── SOURCE TEXT ──
Python’s Weak Performance Matters

Here is an argument I used to make, but now disagree with:

Just to add another perspective, I find many “performance” problems in
the real world can often be attributed to factors other than the raw
speed of the CPython interpreter. Yes, I’d love it if the interpreter
were faster, but in my experience a lot of other things dominate. At
least they do provide low hanging fruit to attack first.

[…]

But there’s something else that’s very important to consider, which
rarely comes up in these discussions, and that’s the developer’s
productivity and programming experience.[…]

This is often undervalued, but shouldn’t be! Moore’s Law doesn’t apply
to humans, and you can’t effectively or cost efficiently scale up by
throwing more bodies at a project. Python is one of the best languages
(and ecosystems!) that make the development experience fun, high
quality, and very efficient.

(from Barry Warsaw)

I used to make this argument. Some of it is just a form of utilitarian programming: having a program that runs 1 minute faster but takes 50 extra hours to write is not worth it unless you run it >3000 times. For code that is written as part of data analysis, this is rarely the case. Now I think it is not as strong of an argument as I previously thought. Now I believe that the fact that CPython (the only widely used Python interpreter) is slow is a major disadvantage of the language and not just a small tradeoff for faster development time.

What changed in my reasoning?

First of all, I’m working on other problems. Whereas I used to do a lot of work that was very easy to map to numpy operations (which are fast as they use compiled code), now I write a lot of code which is not straight numerics. And, then, if I have to write it in standard Python, it is slow as molasses. I don’t mean slower in the sense of “wait a couple of seconds”, I mean “wait several hours instead of 2 minutes.”

At the same time, data keeps getting bigger and computers come with more and more cores (which Python cannot easily take advantage of), while single-core performance is only slowly getting better. Thus, Python is a worse and worse solution, performance-wise.

Other languages have also demonstrated that it is possible to get good performance with high-level code (using JIT or very aggressive compile-time optimizations). Looking from afar, the core Python development group seems uninterested in these ideas. They regularly pop-up in side projects: psyco, unladen swallow, stackless, shedskin, and pypy; the last one being the only one that is in active development; however, for all the buzz they generate they never make into CPython, which is still using the same basic bytecode stack-machine strategy that it used 20 years ago. Yes, optimizing a very dynamic language it’s not a trivial problem, but Javascript is at least as dynamic as Python is and it has several JIT-based implementations.

It is true that programmer time is more valuable than computer time, but waiting for results to finish computing is also a waste of my time (I suppose I could do something else in the meanwhile, but context switches are such a killer of my performance that I often just wait).
───
── EXTRACTED MATERIAL ──
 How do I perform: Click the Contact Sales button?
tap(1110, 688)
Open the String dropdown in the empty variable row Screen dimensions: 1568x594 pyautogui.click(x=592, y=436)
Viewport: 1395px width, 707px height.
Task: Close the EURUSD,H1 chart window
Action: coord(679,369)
───
• **TASK**
According to the essay on Python's performance, which side project is the only one still in active development?

• **THE OUTPUT**
PyPy